And we don't really want a fuzzer as a selftest, because it might call unlink
or something else bad.

But having found the bug with the fuzzer, can't you write a test that triggers
the bad case?

From your description it sounds like if you had a child spinning with a bad r1,
and then a parent sent it a signal that would trip it?

cheers
Michael Neuling Nov. 16, 2015, 10:21 a.m. UTC | #4
On Mon, 2015-11-16 at 20:33 +1100, Michael Ellerman wrote:
> On Mon, 2015-11-16 at 20:23 +1100, Michael Neuling wrote:
> > On Mon, 2015-11-16 at 12:51 +0530, Anshuman Khandual wrote:
> > > On 11/13/2015 10:27 AM, Michael Neuling wrote:
> > > > Currently we can hit a scenario where we'll tm_reclaim() twice.
> > > >  This
> > > > results in a TM bad thing exception because the second reclaim
> > > > occurs
> > > > when not in suspend mode.
> > > > 
> > > > The scenario in which this can happen is the following.  We
> > > > attempt
> > > > to
> > > > deliver a signal to userspace.  To do this we need obtain the
> > > > stack
> > > > pointer to write the signal context.  To get this stack pointer
> > > > we
> > > > must tm_reclaim() in case we need to use the checkpointed stack
> > > > pointer (see get_tm_stackpointer()).  Normally we'd then return
> > > > directly to userspace to deliver the signal without going
> > > > through
> > > > __switch_to().
> > > > 
> > > > Unfortunatley, if at this point we get an error (such as a bad
> > > > userspace stack pointer), we need to exit the process.  The
> > > > exit
> > > > will
> > > > result in a __switch_to().  __switch_to() will attempt to save
> > > > the
> > > > process state which results in another tm_reclaim().  This
> > > > tm_reclaim() now causes a TM Bad Thing exception as this state
> > > > has
> > > > already been saved and the processor is no longer in TM suspend
> > > > mode.
> > > > Whee!
> > > > 
> > > > This patch checks the state of the MSR to ensure we are TM
> > > > suspended
> > > > before we attempt the tm_reclaim().  If we've already saved the
> > > > state
> > > > away, we should no longer be in TM suspend mode.  This has the
> > > > additional advantage of checking for a potential TM Bad Thing
> > > > exception.
> > > 
> > > Can this situation be created using a test and verified that with
> > > this new change, the kernel can handle it successfully. I guess
> > > the self test in the series does not cover this scenario.
> > 
> > No it doesn't.  The syscall fuzzer I have does hit it but I don't
> > have
> > permission to post that.
> 
> And we don't really want a fuzzer as a selftest, because it might
> call unlink
> or something else bad.
> 
> But having found the bug with the fuzzer, can't you write a test that
> triggers
> the bad case?
> 
> > From your description it sounds like if you had a child spinning
> > with a bad r1,
> and then a parent sent it a signal that would trip it?
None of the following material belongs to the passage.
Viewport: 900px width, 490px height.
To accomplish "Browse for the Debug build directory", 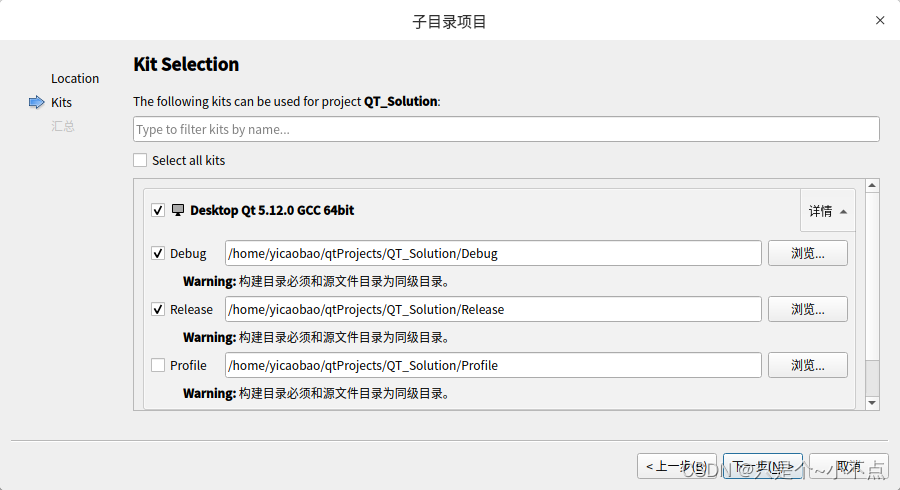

You'd need to turn on TM too, but yeah... I have something like this
working which I'll cleanup and post as a self test:

#include <unistd.h>
#include <sys/types.h>
#include <sys/wait.h>
#include <stdlib.h>
#include <stdio.h>
#include <signal.h>

void signal_segv(int signum)
{
	/* This should never actually run since stack is foobar */
	exit(1);
}

int main()
{
	int pid;

	pid = fork();
	if (pid < 0)
		exit(1);

	if (pid) {
		// Parent
		wait(NULL);
		printf("PASSED\n");
		return 0;
	}

	if (signal(SIGSEGV, signal_segv) == SIG_ERR)
		exit(1);

	asm volatile("li 1, 0 ;"
		     "1:"
		     ".long 0x7C00051D ;" // tbegin
		     "beq 1b ;" // retry for ever
		     ".long 0x7C0005DD ; ;" // tsuspend
		     "ld 2, 0(1) ;" // trigger segv"
		     : : : "memory");

	return 1;
}
diff mbox

Patch

diff --git a/arch/powerpc/kernel/process.c b/arch/powerpc/kernel/process.c
index 5fbe5d8..a1b41d1 100644
--- a/arch/powerpc/kernel/process.c
+++ b/arch/powerpc/kernel/process.c
@@ -551,6 +551,25 @@  static void tm_reclaim_thread(struct thread_struct *thr,
 		msr_diff &= MSR_FP | MSR_VEC | MSR_VSX | MSR_FE0 | MSR_FE1;
 	}
 
+	/*
+	 * Use the current MSR TM suspended bit to track if we have
+	 * checkpointed state outstanding.
+	 * On signal delivery, we'd normally reclaim the checkpointed
+	 * state to obtain stack pointer (see:get_tm_stackpointer()).
+	 * This will then directly return to userspace without going
+	 * through __switch_to(). However, if the stack frame is bad,
+	 * we need to exit this thread which calls __switch_to() which
+	 * will again attempt to reclaim the already saved tm state.
+	 * Hence we need to check that we've not already reclaimed
+	 * this state.
+	 * We do this using the current MSR, rather tracking it in
+	 * some specific bit thread_struct bit, as it has the
+	 * additional benifit of checking for a potential TM bad thing
+	 * exception.
+	 */
+	if (!MSR_TM_SUSPENDED(mfmsr()))
+		return;
+
 	tm_reclaim(thr, thr->regs->msr, cause);
 
 	/* Having done the reclaim, we now have the checkpointed